▸ Exercise brief
Exactly the lines from the one containing "Click the Thêm khách hàng button" through the end of the data below are to be reproduced, and nothing besides them.

[Records from a collection]
Content starts

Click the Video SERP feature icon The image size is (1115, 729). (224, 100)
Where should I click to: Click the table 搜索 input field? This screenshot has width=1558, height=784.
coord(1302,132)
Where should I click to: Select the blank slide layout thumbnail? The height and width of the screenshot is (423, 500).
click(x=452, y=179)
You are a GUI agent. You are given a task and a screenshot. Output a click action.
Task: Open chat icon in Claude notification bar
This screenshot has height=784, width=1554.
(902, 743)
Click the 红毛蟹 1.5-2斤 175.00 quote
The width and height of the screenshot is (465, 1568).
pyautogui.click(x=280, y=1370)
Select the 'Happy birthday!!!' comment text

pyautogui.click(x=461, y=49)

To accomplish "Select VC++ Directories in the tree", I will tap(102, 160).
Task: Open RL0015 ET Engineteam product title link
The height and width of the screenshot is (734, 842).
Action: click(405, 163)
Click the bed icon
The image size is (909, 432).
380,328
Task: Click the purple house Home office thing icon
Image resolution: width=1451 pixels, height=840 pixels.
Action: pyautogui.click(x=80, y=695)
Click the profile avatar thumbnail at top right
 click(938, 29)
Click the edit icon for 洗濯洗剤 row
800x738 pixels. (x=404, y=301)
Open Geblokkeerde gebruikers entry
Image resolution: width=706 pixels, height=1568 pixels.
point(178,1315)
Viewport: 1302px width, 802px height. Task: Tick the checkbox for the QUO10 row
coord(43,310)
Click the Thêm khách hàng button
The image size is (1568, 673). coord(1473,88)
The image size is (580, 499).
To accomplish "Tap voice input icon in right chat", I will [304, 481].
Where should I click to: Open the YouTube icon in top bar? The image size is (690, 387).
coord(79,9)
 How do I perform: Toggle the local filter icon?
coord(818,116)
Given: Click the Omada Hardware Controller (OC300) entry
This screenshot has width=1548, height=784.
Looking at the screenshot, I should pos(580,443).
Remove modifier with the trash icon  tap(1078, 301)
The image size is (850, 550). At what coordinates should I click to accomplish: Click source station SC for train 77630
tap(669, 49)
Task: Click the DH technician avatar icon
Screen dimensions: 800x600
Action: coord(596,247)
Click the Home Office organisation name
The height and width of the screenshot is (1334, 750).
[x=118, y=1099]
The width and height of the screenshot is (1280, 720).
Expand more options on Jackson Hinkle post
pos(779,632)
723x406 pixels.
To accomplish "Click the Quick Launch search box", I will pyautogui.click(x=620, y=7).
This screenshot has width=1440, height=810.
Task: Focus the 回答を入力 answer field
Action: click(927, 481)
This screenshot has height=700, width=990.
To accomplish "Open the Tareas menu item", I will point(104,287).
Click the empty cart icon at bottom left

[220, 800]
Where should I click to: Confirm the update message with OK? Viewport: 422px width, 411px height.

Content ends

▸ Written response
Click the Thêm khách hàng button
The image size is (1568, 673). coord(1473,88)
The image size is (580, 499).
To accomplish "Tap voice input icon in right chat", I will [304, 481].
Where should I click to: Open the YouTube icon in top bar? The image size is (690, 387).
coord(79,9)
 How do I perform: Toggle the local filter icon?
coord(818,116)
Given: Click the Omada Hardware Controller (OC300) entry
This screenshot has width=1548, height=784.
Looking at the screenshot, I should pos(580,443).
Remove modifier with the trash icon  tap(1078, 301)
The image size is (850, 550). At what coordinates should I click to accomplish: Click source station SC for train 77630
tap(669, 49)
Task: Click the DH technician avatar icon
Screen dimensions: 800x600
Action: coord(596,247)
Click the Home Office organisation name
The height and width of the screenshot is (1334, 750).
[x=118, y=1099]
The width and height of the screenshot is (1280, 720).
Expand more options on Jackson Hinkle post
pos(779,632)
723x406 pixels.
To accomplish "Click the Quick Launch search box", I will pyautogui.click(x=620, y=7).
This screenshot has width=1440, height=810.
Task: Focus the 回答を入力 answer field
Action: click(927, 481)
This screenshot has height=700, width=990.
To accomplish "Open the Tareas menu item", I will point(104,287).
Click the empty cart icon at bottom left

[220, 800]
Where should I click to: Confirm the update message with OK? Viewport: 422px width, 411px height.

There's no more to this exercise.